Entonces, después de haberse comprobado, por ejemplo, que el ahora presidente brasileño, Jair Bolsonaro, se benefició de la campaña de desinformación desarrollada contra los otros candidatos a través de la aplicación WhatsApp; y que desde esta misma, personas poderosas y de origen musulmán hicieron circular rumores e invenciones sobre el sacrificio de vacas y secuestros de niños, generando con ello hasta el linchamiento de veinte personas, nos hacemos una idea de la peligrosidad de la manipulación de la información, sobre todo en sociedades de pueblos primitivos que se conducen por consignas fanatizadas. Y verificamos, desde luego, lo fácil que resulta agitar las emociones y sembrar el odio, de modo que, en esos contextos, no son de extrañar algunos comportamientos.
Cierto que la manipulación y la tergiversación han existido toda la vida, desde la Edad Antigua hasta algunos sectores de los países islámicos de nuestros días; pero nunca como antes han alcanzado los niveles de difusión y las repercusiones de hoy en día, impulsados sin duda por las redes sociales “cuyo modelo de negocio -señala la publicación Science, que habla de 'envergadura masiva y extrema'- se presta a acelerar la difusión de noticias de contenido falso, al ser éstas las que mayor atención acaparan, las que más se consumen y, por tanto, las que incrementan beneficios”.

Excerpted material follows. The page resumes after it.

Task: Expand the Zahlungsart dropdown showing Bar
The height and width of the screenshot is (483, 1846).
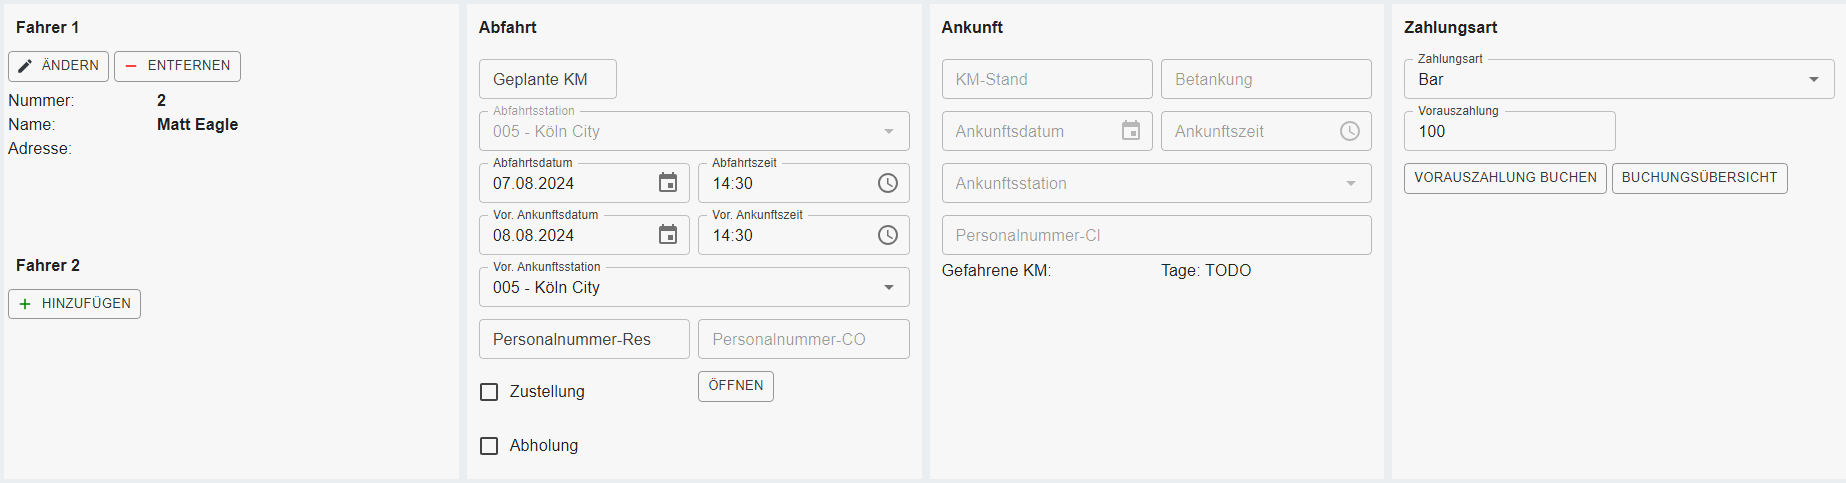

Las noticias falsas, los bulos y las paparruchas tienen, en principio, un recorrido imprevisible. Se trata de información falsa en cuya fase de arranque, para aparentar verosimilitud, se suele incluir datos reales. Después, a medida que avanza el proceso de propagación -unas veces espontáneo y otras inducido y ampliado por agentes interesados- adquieren carta de naturaleza. Así, en el ámbito de la información política, suceden hechos que alcanzan la categoría de inauditos pues, tal como dice el estudio de Massachussets, “al contrario de lo que dicta el sentido común, los individuos tienden a aferrarse a sus opiniones, aun sabiendo que no son ciertas”.
¿Están preparados los medios de comunicación para no dar pábulo a las informaciones falsas? ¿Y qué harán los partidos políticos, ahora que se avecinan nuevas campañas? Las preguntas son tan enrevesadas como las del principio del texto. Las democracias, independientemente de su resiliencia, tendrán que adoptar medidas para superar la que ya es una lacra.